* Excerpt
· · · · · · ·

Ovarian cysts often develop naturally if you have monthly periods.
They can also affect people who have been through the menopause.
There are many different types of ovarian cyst, which can be categorised as either:
- functional cysts
- pathological cysts
Functional ovarian cysts are linked to the menstrual cycle. They happen if you have not been through the menopause, and they are very common.
Each month, ovaries release an egg, which travels down the fallopian tubes where it can be fertilised by sperm.
Each egg forms inside the ovary in a structure known as a follicle. The follicle contains fluid that protects the egg as it grows, and it bursts when the egg is released.
But sometimes a follicle does not release an egg, or does not discharge its fluid and shrink after the egg is released. If this happens, the follicle can swell and become a cyst.
Functional cysts are non-cancerous (benign) and are usually harmless, although they can sometimes cause symptoms such as pelvic pain.
Most will disappear in a few months without needing any treatment.
Pathological cysts are caused by abnormal cell growth and are not related to the menstrual cycle. They can develop before and after the menopause.
Pathological cysts develop from either the cells used to create eggs or the cells that cover the outer part of the ovary.
They can sometimes burst or grow very large and block the blood supply to the ovaries.
Pathological cysts are usually non-cancerous, but a small number are cancerous (malignant) and often surgically removed.
In some cases, ovarian cysts are caused by an underlying condition, such as endometriosis.
Endometriosis occurs when pieces of the tissue that line the womb (endometrium) are found outside the womb in the fallopian tubes, ovaries, bladder, bowel, vagina or rectum. Blood-filled cysts can sometimes form in this tissue.
Polycystic ovary syndrome (PCOS) is a condition that causes lots of small, harmless cysts to develop on your ovaries.
The cysts are small egg follicles that do not grow to ovulation and are caused by altered hormone levels.

· · · · · · ·

* Extracted information

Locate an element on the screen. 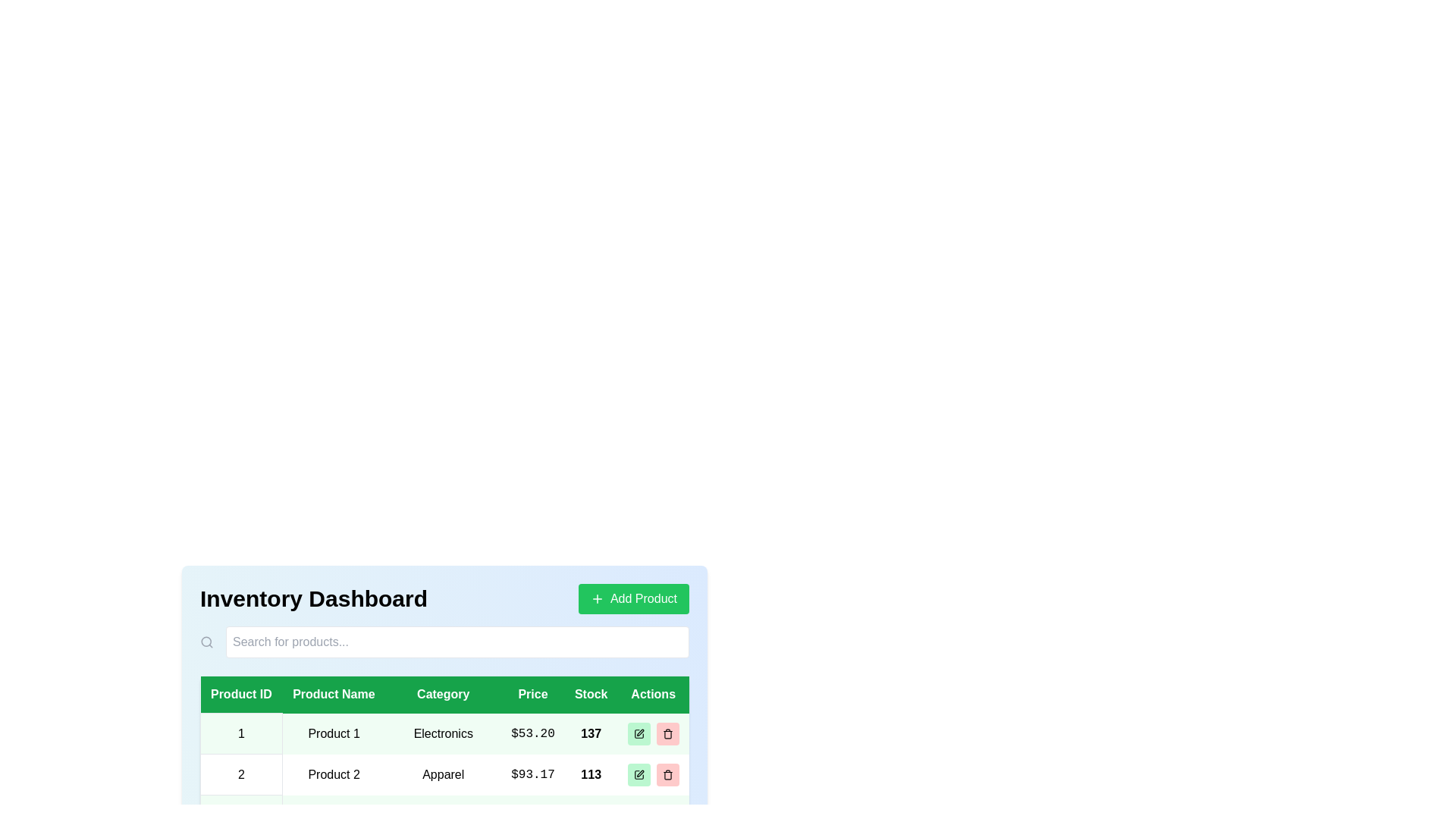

· · · · · · ·

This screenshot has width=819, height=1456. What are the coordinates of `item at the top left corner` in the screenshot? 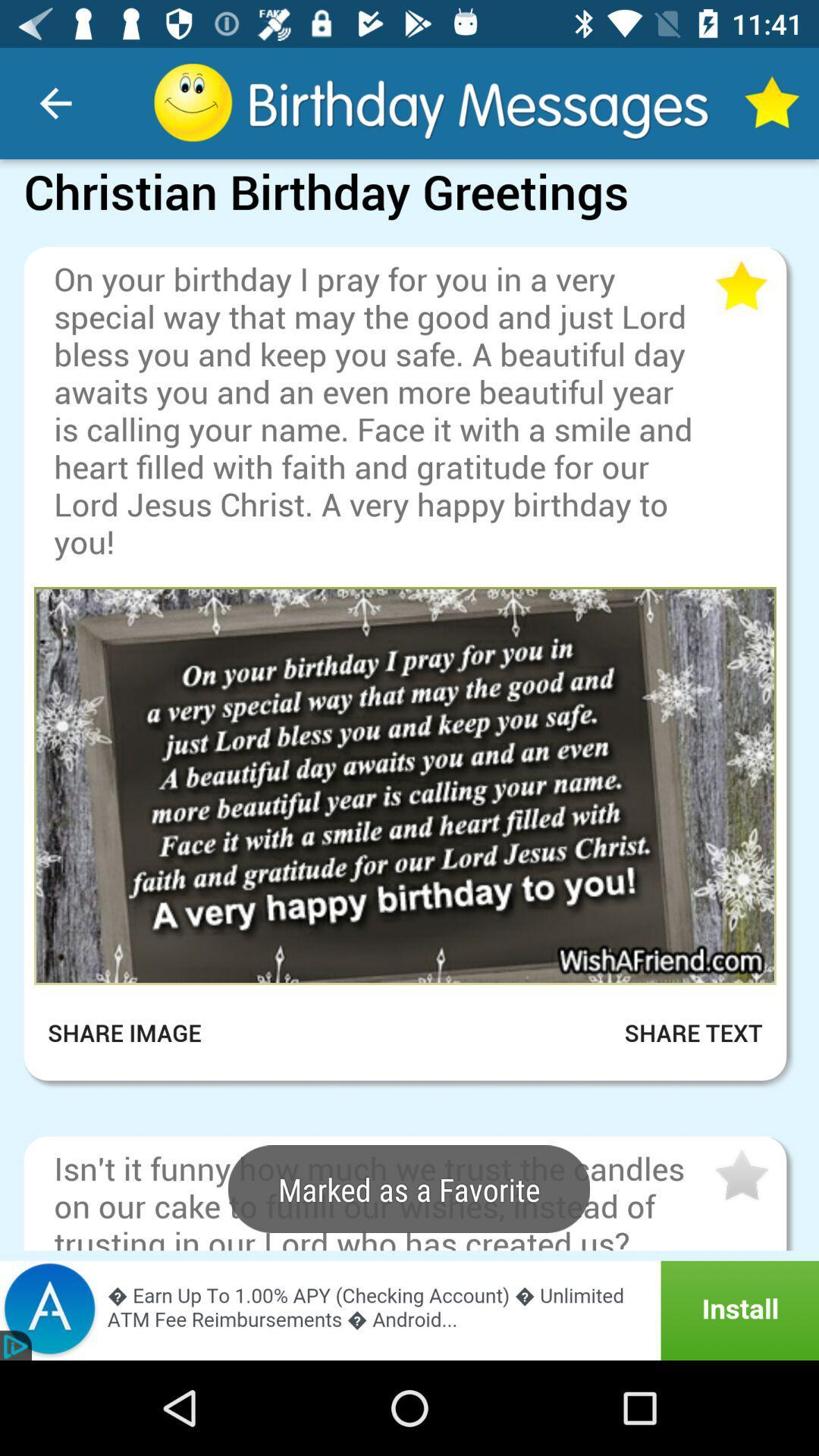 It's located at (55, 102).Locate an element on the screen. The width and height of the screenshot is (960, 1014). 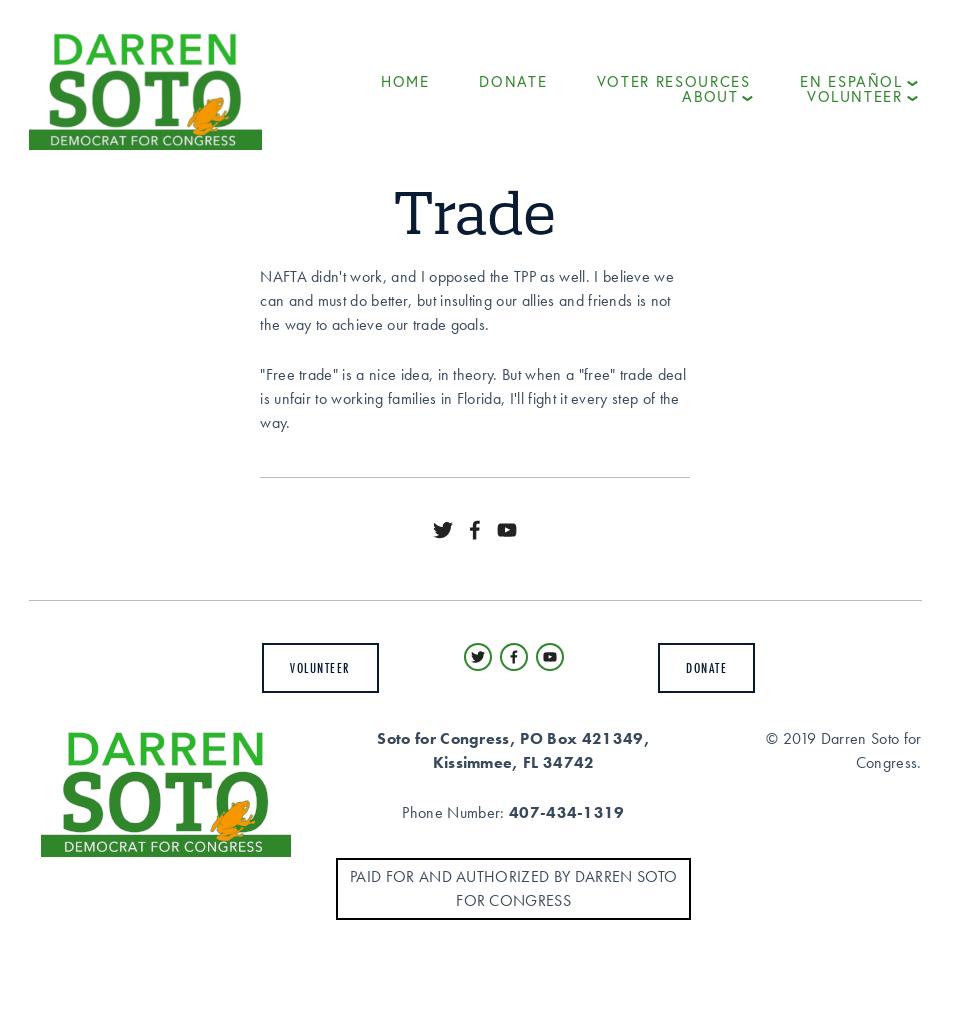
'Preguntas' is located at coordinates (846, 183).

· · · · · · ·

* What is being asked
Reproduce the part of the ovarian cysts text between "They can sometimes burst" and "altered hormone levels.", inclusive.

* Response to this task
They can sometimes burst or grow very large and block the blood supply to the ovaries.
Pathological cysts are usually non-cancerous, but a small number are cancerous (malignant) and often surgically removed.
In some cases, ovarian cysts are caused by an underlying condition, such as endometriosis.
Endometriosis occurs when pieces of the tissue that line the womb (endometrium) are found outside the womb in the fallopian tubes, ovaries, bladder, bowel, vagina or rectum. Blood-filled cysts can sometimes form in this tissue.
Polycystic ovary syndrome (PCOS) is a condition that causes lots of small, harmless cysts to develop on your ovaries.
The cysts are small egg follicles that do not grow to ovulation and are caused by altered hormone levels.